Удивляло белоэмигрантов и то, что, хотя столица была «закована в камень» с мощенными камнем улицами, но сам город утопал в садах. Впрочем, очень высоких зданий здесь почти не было. Самыми крупными сооружениями в середине 1920-х гг. были дворец, кабильдо (парламент) и трибунал высотой в четыре-шесть этажей. По свидетельствам очевидцев, даже в 1960-е гг. двенадцатиэтажные конструкции в Асунсьоне можно было пересчитать по пальцам одной руки.
При этом белоэмигрантов поражала и сама парагвайская «архитектура» в целом. Например, тот факт, что каменные дома здесь существовало только в крупных городах, а деревянные жилища парагвайцы не строили, поскольку их быстро съедали термиты и жучки-древоточцы
[898]. Поэтому жилища среднестатистического парагвайца представляли собой шалаши и дешевые палатки.
Как бы там ни было, но уже тогда в столице имелись академии и университет, причем, по свидетельствам наших соотечественников, все министры и президент заканчивали их со степенями «доктор права».
Те же, кто хотел покинуть Парагвай в поисках более подходящей жизни, нередко были вынуждены остаться здесь на неопределенное время, поскольку, как оказалось, добраться до этой страны было гораздо дешевле и проще, чем из нее выбраться. Например, доплыть от Буэнос-Айреса до Иокогамы было дешевле, чем от парагвайской столицы до аргентинской
[899], хотя в первом случае расстояние было в десятки раз больше.
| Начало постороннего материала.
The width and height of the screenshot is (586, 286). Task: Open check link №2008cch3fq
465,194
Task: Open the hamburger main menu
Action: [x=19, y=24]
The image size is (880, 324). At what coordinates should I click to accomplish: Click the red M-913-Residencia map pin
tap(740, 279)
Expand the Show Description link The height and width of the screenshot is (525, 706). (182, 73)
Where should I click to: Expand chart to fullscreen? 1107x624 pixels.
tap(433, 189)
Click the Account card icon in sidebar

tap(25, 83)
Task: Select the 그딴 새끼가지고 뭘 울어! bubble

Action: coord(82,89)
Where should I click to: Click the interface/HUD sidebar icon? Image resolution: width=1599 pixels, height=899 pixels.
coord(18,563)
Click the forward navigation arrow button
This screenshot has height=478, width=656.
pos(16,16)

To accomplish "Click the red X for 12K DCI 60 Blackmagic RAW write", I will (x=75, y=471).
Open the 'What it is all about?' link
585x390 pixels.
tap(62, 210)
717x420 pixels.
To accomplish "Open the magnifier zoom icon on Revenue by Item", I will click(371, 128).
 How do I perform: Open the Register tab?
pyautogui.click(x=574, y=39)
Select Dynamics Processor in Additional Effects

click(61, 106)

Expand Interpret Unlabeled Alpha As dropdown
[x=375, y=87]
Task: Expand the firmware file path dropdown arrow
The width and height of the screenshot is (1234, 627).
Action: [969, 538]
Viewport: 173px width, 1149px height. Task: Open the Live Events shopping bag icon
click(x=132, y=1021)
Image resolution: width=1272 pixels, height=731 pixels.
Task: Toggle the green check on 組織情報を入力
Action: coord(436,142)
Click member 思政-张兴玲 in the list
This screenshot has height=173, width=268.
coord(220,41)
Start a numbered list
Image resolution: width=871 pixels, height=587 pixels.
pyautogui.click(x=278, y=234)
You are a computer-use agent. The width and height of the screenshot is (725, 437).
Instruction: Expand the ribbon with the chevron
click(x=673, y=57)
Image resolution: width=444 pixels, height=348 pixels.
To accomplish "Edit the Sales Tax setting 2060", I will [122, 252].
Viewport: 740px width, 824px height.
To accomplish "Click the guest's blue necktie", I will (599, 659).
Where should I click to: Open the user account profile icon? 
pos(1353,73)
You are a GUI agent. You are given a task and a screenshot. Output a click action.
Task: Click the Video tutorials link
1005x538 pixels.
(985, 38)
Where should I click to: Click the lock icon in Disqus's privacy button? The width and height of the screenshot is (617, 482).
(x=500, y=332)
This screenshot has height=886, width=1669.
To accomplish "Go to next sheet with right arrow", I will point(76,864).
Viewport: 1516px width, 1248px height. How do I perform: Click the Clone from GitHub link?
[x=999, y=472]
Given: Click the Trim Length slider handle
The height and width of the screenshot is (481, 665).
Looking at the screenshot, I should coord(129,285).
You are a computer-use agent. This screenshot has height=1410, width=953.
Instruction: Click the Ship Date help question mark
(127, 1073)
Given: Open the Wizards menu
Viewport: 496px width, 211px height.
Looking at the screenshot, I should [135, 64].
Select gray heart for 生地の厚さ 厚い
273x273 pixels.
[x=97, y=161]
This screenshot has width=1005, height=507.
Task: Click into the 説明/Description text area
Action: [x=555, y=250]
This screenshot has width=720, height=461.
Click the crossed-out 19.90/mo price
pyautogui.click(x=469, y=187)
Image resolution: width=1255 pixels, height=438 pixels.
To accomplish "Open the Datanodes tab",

Многие из «бывалых» отговаривали от переселения в эту страну и по другой причине: оказавшись в «парагвайской глуши», значительная часть переселенцев фактически ставили на развитии своей личности крест, и, несмотря на дешевизну жизни и доброжелательность парагвайцев, некоторые так до конца и не смогли адаптироваться к местной жизни
[900].
Соответственно, постепенно интерес белоэмигрантов (особенно из европейских стран) к переселению в Парагвай резко снизился.